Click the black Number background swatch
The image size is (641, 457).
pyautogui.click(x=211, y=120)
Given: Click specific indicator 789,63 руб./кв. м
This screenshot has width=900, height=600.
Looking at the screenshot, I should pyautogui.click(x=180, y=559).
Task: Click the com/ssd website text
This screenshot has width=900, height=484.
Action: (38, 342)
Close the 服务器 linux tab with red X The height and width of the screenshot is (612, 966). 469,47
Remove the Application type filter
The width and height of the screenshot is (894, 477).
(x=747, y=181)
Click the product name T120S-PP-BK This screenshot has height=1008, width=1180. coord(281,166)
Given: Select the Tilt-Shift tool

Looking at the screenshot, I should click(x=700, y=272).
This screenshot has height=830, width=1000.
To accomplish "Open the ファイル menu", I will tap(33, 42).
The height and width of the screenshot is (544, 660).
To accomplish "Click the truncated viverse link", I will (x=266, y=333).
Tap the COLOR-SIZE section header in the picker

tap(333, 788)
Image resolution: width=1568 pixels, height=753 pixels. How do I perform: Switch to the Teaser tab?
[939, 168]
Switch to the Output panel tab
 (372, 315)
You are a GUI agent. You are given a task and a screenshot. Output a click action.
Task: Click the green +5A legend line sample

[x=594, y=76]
======
**AIM OF THE EXERCISE**
Return every one of these rows with no changes at all, keeping each line as it is.

**RESPONSE**
Click the black Number background swatch
The image size is (641, 457).
pyautogui.click(x=211, y=120)
Given: Click specific indicator 789,63 руб./кв. м
This screenshot has width=900, height=600.
Looking at the screenshot, I should pyautogui.click(x=180, y=559).
Task: Click the com/ssd website text
This screenshot has width=900, height=484.
Action: (38, 342)
Close the 服务器 linux tab with red X The height and width of the screenshot is (612, 966). 469,47
Remove the Application type filter
The width and height of the screenshot is (894, 477).
(x=747, y=181)
Click the product name T120S-PP-BK This screenshot has height=1008, width=1180. coord(281,166)
Given: Select the Tilt-Shift tool

Looking at the screenshot, I should click(x=700, y=272).
This screenshot has height=830, width=1000.
To accomplish "Open the ファイル menu", I will tap(33, 42).
The height and width of the screenshot is (544, 660).
To accomplish "Click the truncated viverse link", I will (x=266, y=333).
Tap the COLOR-SIZE section header in the picker

tap(333, 788)
Image resolution: width=1568 pixels, height=753 pixels. How do I perform: Switch to the Teaser tab?
[939, 168]
Switch to the Output panel tab
 (372, 315)
You are a GUI agent. You are given a task and a screenshot. Output a click action.
Task: Click the green +5A legend line sample

[x=594, y=76]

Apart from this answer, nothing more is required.